The rest of the prisoners, says Fawzy, were released as camouflage. “They had to create chaos so that it appears that their detainees escaped with the others,” he says.
He points out that Hamas could not have hatched the plan alone. They needed help from within Egypt. “But I doubt they cooperated with the Egyptian regime,” says Fawzy. “Hamas probably got help from groups within Egypt, groups with similar tendencies.”
The prisoners may have escaped, but the thugs remained. Hired thugs, police thugs, or thugs who just took advantage of the situation, it didn’t matter. To the people, they were an uncontrollable group who terrorised them for days. That is, until 2 February, dubbed the “Battle of the Camel,” when thugs riding camels and horses entered Tahrir Square, attacking protesters, resulting in several deaths and countless injuries. Despite the fact that many were caught by protesters, who discovered that they were either from the police force or hired by members of the government, no official account has been provided, which has baffled many.
Ziad El-Elimi, lawyer and a member of 25 January Coalition, says that the protesters were shocked when they found out who the thugs worked for. “I have several IDs of these thugs that proves they are State Security members,” he said. He also explained that whoever sent them was not expecting that they would be caught, which is why they went with their IDs.
There have also been countless YouTube videos from thugs who were caught in the battle who repeatedly confessed that they were hired to attack the protesters in exchange for money, sometimes as little as LE50.
In his last televised statement before resigning, former Prime Minister Ahmed Shafik insisted that investigations of these events are still underway and may take a long time to conclude, only spurring the theories of analysts. Fawzy says that the government, did not want to appear as beating and killing protesters, so they hired someone else to do it. "They confronted the protesters with ex-cons, who they knew and have worked with before,” says Fawzy. “About 10 per cent of them were also from the special police forces who also dressed in civilian clothes, and they went to Tahrir to organise and guide the thugs.”

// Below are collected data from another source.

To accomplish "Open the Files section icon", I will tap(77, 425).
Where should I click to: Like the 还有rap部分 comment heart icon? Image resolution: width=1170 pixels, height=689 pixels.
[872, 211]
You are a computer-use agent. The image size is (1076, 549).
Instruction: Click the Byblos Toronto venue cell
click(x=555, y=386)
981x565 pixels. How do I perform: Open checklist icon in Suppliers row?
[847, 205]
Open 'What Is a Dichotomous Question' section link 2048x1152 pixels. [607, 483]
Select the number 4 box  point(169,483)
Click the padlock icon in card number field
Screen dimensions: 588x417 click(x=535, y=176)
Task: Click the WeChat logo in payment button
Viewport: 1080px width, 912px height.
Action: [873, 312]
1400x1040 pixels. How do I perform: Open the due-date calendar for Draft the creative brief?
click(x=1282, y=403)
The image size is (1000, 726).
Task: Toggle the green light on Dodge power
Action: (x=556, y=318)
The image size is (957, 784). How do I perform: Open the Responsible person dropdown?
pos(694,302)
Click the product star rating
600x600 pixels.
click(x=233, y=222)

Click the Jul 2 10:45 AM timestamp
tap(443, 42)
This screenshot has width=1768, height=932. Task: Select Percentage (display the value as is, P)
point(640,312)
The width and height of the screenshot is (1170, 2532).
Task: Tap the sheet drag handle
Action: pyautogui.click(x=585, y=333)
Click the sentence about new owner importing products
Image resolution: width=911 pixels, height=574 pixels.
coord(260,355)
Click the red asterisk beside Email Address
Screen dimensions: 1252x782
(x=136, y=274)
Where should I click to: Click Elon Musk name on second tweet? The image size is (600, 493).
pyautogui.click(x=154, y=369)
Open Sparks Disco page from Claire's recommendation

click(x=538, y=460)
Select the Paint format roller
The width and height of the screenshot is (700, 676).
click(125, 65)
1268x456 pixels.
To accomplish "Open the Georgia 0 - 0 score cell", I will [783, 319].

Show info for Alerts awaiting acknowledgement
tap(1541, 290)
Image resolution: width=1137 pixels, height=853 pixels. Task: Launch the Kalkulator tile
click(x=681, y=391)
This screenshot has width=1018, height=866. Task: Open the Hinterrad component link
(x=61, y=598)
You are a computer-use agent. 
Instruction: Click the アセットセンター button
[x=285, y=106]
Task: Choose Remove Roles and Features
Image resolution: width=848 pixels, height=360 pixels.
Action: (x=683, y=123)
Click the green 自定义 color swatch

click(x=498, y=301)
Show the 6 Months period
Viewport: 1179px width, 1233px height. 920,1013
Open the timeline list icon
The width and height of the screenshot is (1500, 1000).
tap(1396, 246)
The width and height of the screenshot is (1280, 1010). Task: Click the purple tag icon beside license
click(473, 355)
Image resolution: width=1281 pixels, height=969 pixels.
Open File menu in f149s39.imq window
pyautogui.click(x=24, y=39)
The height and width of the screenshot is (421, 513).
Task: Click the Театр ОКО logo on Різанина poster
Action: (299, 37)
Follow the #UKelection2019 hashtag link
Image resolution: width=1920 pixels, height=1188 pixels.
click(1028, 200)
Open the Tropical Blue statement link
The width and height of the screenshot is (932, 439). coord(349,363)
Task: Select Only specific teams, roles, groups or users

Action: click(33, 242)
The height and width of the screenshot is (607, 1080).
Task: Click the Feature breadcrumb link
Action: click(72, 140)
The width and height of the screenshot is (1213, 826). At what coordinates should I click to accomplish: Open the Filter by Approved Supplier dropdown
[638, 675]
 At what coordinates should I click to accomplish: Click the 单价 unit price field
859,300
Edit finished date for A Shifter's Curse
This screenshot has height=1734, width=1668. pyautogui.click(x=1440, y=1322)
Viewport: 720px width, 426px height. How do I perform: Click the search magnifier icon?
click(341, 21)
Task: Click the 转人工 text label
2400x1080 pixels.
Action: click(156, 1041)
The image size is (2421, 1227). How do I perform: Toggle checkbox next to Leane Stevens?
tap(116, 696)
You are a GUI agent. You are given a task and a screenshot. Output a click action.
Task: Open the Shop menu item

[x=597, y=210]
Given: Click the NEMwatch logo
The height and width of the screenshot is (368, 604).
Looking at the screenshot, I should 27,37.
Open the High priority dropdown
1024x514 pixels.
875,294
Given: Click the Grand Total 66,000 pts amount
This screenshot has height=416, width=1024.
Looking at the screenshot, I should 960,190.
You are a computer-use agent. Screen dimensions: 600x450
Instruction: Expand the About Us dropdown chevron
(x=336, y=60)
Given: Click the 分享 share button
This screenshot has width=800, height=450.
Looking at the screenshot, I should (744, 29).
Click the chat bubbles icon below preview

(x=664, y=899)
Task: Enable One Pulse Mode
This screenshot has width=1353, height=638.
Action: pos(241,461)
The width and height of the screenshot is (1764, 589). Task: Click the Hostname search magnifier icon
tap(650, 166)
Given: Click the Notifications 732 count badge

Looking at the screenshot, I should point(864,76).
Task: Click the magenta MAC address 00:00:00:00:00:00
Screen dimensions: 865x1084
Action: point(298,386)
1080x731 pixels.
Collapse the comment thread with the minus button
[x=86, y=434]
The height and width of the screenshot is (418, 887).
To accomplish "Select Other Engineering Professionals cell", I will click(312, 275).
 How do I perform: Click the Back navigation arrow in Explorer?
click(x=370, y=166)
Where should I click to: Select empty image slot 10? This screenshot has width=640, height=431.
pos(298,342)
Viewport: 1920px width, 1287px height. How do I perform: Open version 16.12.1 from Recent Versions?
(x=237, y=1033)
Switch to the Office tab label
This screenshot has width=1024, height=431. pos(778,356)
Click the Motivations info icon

A high ranked security expert in the army, who preferred to stay anonymous, says that it was the NDP and members of the old regime who planned the attack to make the revolution fail. “They wanted to destroy and eliminate; it was part of their counter revolution strategy,” he says. The expert pointed out that the fact that the Supreme Council of the Armed Forces released a statement just hours before the Battle of the Camel asking protesters to evacuate Tahrir Square is suspicious.
“I believe that someone forced the army to make that statement,” says the expert. “They followed that with the attack, to plant suspicion among the protesters and make them lose faith in the army. The question is, Who forced the army to issue the statement?”
Now, more than a month has passed and insecurity is still widespread across the country. Military forces and ordinary citizens are taking care of the streets and neighbourhoods. Thugs with weapons, swords and drugs are tormenting people across Egypt, leaving most in agreement that the police should return to the streets in full capacity.